*ASSIGNMENT*. Every line holding the word "Tamara" should be copied from the material.

*TASK MATERIAL*.
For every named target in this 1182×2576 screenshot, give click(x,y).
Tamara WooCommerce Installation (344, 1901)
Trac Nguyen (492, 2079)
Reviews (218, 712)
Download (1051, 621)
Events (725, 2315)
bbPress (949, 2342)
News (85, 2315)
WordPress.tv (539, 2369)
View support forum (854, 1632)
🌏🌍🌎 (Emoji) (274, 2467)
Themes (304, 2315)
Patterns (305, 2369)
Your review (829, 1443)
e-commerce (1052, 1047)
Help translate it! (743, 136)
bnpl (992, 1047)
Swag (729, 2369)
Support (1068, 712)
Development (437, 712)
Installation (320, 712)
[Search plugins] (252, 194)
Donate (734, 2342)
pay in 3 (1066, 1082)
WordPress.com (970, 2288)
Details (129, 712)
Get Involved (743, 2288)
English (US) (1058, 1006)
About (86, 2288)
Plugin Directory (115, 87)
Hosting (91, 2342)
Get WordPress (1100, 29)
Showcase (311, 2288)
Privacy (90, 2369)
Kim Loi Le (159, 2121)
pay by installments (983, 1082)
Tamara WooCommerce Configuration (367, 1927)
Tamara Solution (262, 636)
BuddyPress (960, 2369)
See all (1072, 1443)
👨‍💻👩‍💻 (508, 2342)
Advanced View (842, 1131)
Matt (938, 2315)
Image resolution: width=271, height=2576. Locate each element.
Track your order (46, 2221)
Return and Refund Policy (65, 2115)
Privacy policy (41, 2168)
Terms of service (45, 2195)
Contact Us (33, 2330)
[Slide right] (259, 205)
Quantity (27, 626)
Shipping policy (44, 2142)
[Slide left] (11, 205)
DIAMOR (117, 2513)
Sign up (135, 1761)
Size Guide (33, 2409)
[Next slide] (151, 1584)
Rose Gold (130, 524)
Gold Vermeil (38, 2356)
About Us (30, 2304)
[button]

*WRITTEN ANSWER*.
Tamara WooCommerce Installation (344, 1901)
Tamara WooCommerce Configuration (367, 1927)
Tamara Solution (262, 636)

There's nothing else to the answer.